The main protease of severe acute respiratory syndrome coronavirus 2 (SARS-CoV-2) is an enzyme implicated in the transcription and replication of the coronavirus. New research led by S. Samar Hasnain from the University of Liverpool in the United Kingdom used the selenium-containing drug Ebselen to analyze the SARS-CoV-2 main protease (Mpro).
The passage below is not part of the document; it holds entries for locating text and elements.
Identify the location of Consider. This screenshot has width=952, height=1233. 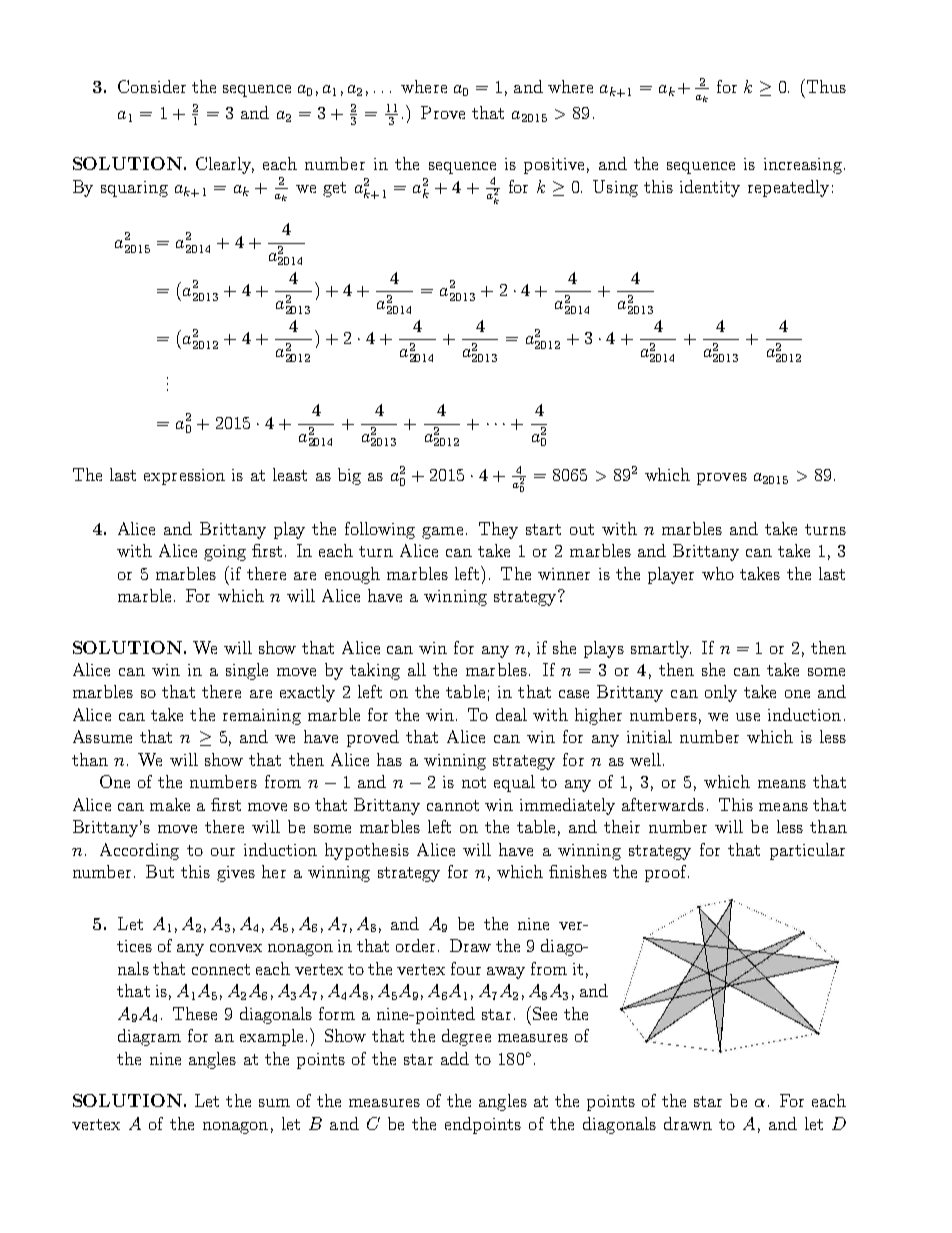
(152, 86).
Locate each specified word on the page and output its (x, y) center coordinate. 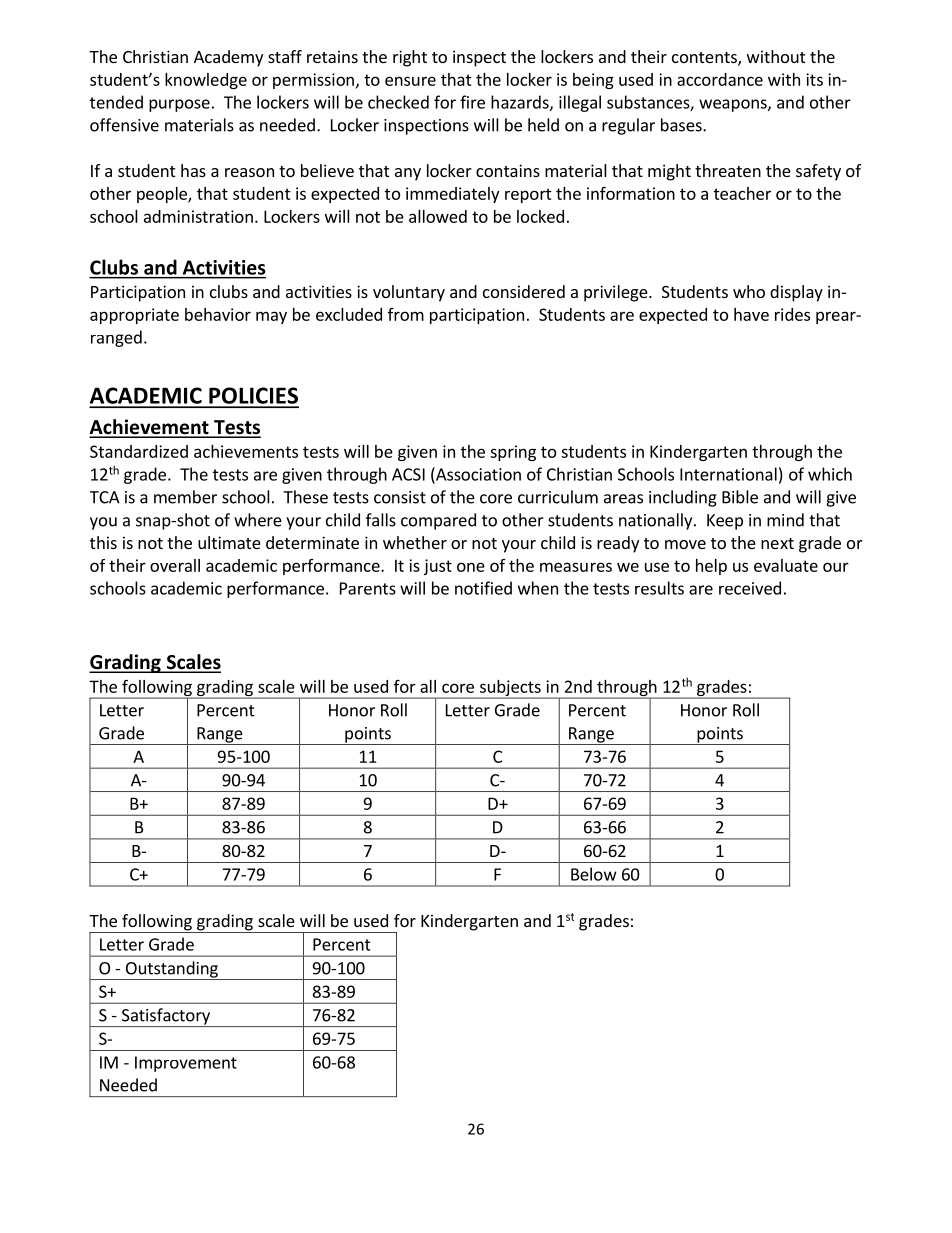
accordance (720, 79)
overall (175, 565)
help (711, 567)
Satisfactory (166, 1017)
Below (594, 874)
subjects (510, 689)
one (471, 567)
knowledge (206, 81)
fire (472, 102)
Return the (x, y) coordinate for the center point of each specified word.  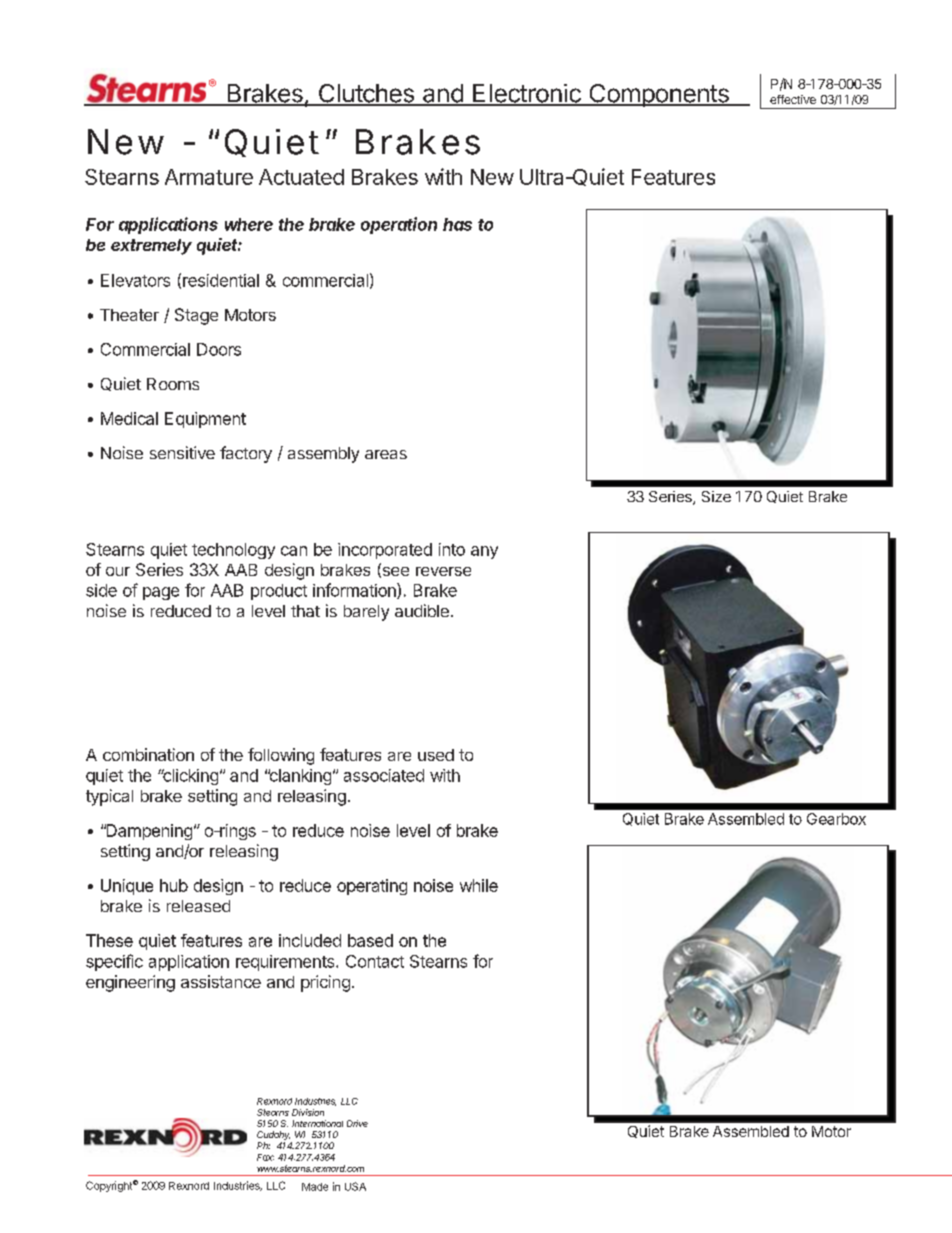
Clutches (366, 94)
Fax (265, 1157)
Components (659, 95)
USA (355, 1186)
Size (716, 496)
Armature (209, 177)
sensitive (182, 452)
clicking (189, 777)
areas (386, 454)
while (479, 885)
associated (384, 775)
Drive (357, 1123)
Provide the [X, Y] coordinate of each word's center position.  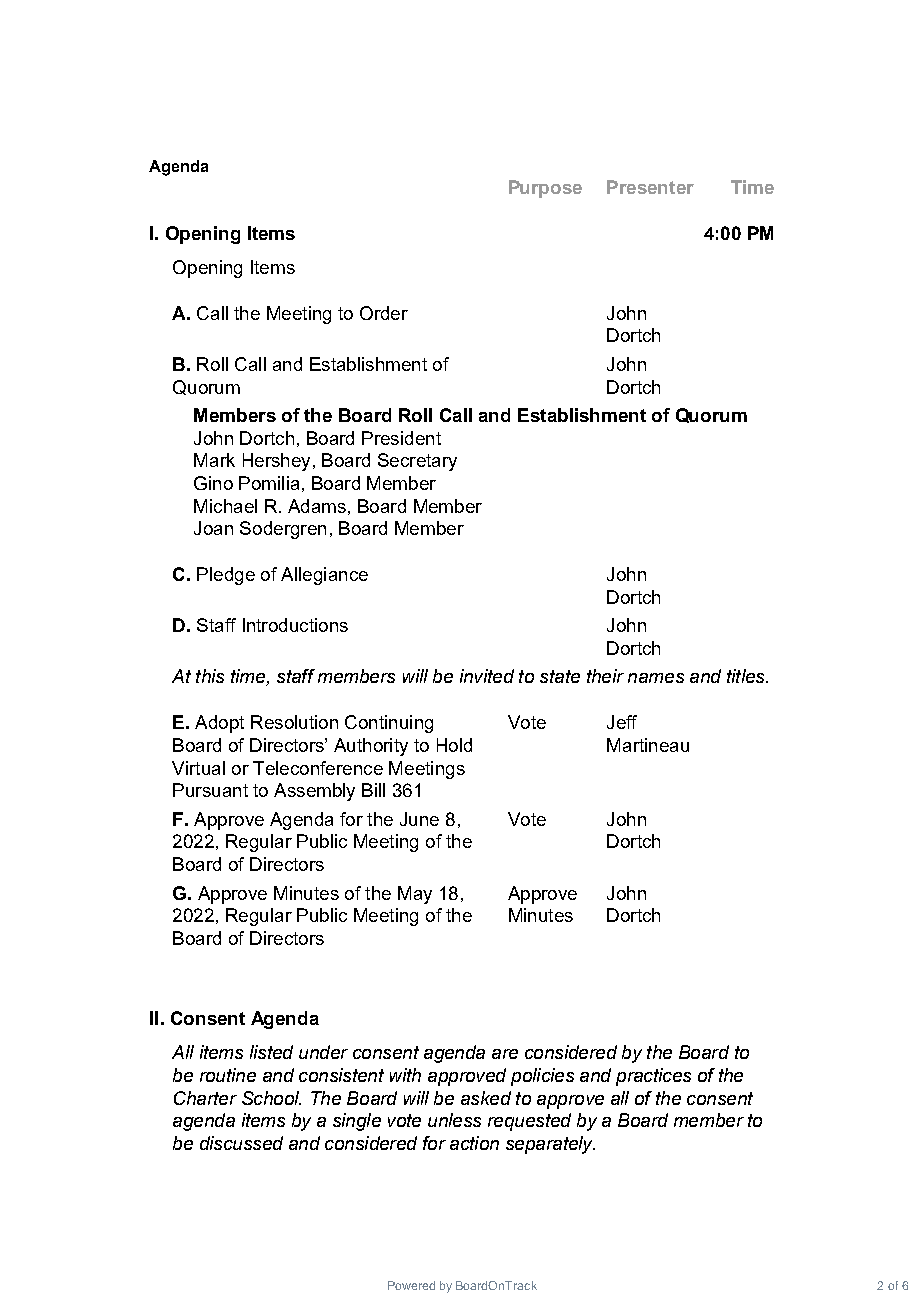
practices [653, 1077]
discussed [241, 1143]
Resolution [294, 722]
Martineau [648, 745]
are [505, 1054]
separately [550, 1145]
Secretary [417, 462]
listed [271, 1052]
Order [384, 313]
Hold [454, 745]
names [656, 678]
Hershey [276, 462]
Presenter [650, 187]
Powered [411, 1285]
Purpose [545, 189]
They found the selenium atom inactivated cysteine in the main protease’s catalytic pocket — preventing SARS-CoV-2 growth and viral replication. The study findings may help with developing therapeutics for inhibiting the virus’ main protease.
The researchers write:
“Though our study is of clear immediate interest for SARS-CoV-2, it has wider therapeutic applications of organo-selenium compounds by novel chemical mechanism of the selenation of cysteines of proteases in other current zoonotic beta coronaviruses and those that may emerge in the future.”
The study “Novel inhibition mechanism of SARS-CoV-2 main protease by ebselen and its derivatives” is available as a preprint on the bioRxiv* server, while the article undergoes peer review.
Crystallographic structures of ligand-free Mpro and the complexes with ebselen and MR6-31-2. a, Cartoon representation of superimposed structures of ligand-free Mpro (magenta), Mpro-ebselen (cyan) and Mpro-MR6-31-2 (green). The Mpro catalytic site is highlighted in a black box. Close-up views of catalytic site of b, ligand-free Mpro, c, Mpro-ebselen, and d, Mpro-MR6-31-2. Electron density (2Fo-Fc) map is shown as grey mesh at 1. Anomalous signal of selenium is shown as purple mesh at 3. Selenium atom and waters are shown as orange and red spheres, respectively.
Rationale for the current study
Previous work from the researchers had used ebselen and five other derivatives to inhibit the main protease of SARS-CoV-2 and block replication. They had found selenium-based ebselen compounds were the most effective in inhibiting the enzyme and viral replication.
The inhibition occurred because ebselen donated a selenium atom and formed a covalent bond at the main protease catalytic site. This caused a blockage of the histidine-cysteine catalytic dyad.
Based on the results, the team hypothesized in this current study that improving selenium-based ebselen using the ebselen scaffold could further enhance antiviral activity.
The researchers investigated ebselen and derivatives’ reactivity with Cys145 and whether it could inhibit the proteolytic activity of SAR-CoV-2 main protease.
They found ebselen and the other compounds were potent inhibitors with sub-micromolar levels of IC50. Two derivates of ebselen called MR6-7-2 and MR6-18-2 were twice as effective in inhibiting the main protease.
The team also tested ebselen and derivatives and their ability to stop viral replication in SARS-CoV-2 infected human Vero cells. Mr6-31-2 was three times more effective than the parent ebselen in promoting antiviral activity.
“These results indicate clear on-target interaction of these compounds with Mpro with significant inhibitory power for SARS-CoV-2 and as such potential for development as treatments for COVID-19 patients.”
To determine the inhibition mechanism, the researchers used an electron density map of selenium based on diffraction data using X-rays at the wavelength near the selenium absorption edge.
While no selenium density was found in the ligand-free enzyme, there was a strong density in the cysteine-histidine catalytic dyad in the ligand-treated main proteases’ structures.
About 60% of selenium occupied the space when using Mpro-ebselen and 80% when using Mpro-MR6-31-2 crystals, consistent with previous data finding binding at the catalytic pocket causing a formation of a selenyl-sulfide bond with Cys145.
The research team observed that the inhibitory activity from ebselen and its derivatives were induced by a selenium atom bound to the main protease catalytic site that inactivated cysteine.
Selenation of the catalytic site occurs because of hydrolysis
Based on the results, the team suggested this mechanism occurs because of hydrolysis at the main protease active site, which releases the phenolic by-product salicylanilide when interacting with ebselen.
The team optimized their LC/MRM-MS method using standard salicylanilide to obtain a chromatogram to confirm this hypothesis. Ebselen samples under incubation showed peaks of 6.37 minutes corresponding to the standard salicylanilide.
The measured concentration of salicylanilide in ebselen samples was 1.28 ng/ml after 4 hours. This indicates the formation of salicylanilide in the incubation of the main protease with ebselen occurs in a time-dependent manner.
The results confirm the mechanism for selenation at the main protease active site occurred due to a hydrolysis product.
“We propose that His41 can assist a water-mediated attack on intermediate adduct 2 in an SNAr type hydrolysis reaction with intermediate 3 possibly stabilized in a manner akin to peptide hydrolysis tetrahedral intermediates within the oxyanion hole of the active site.”
bioRxiv publishes preliminary scientific reports that are not peer-reviewed and, therefore, should not be regarded as conclusive, guide clinical practice/health-related behavior, or treated as established information.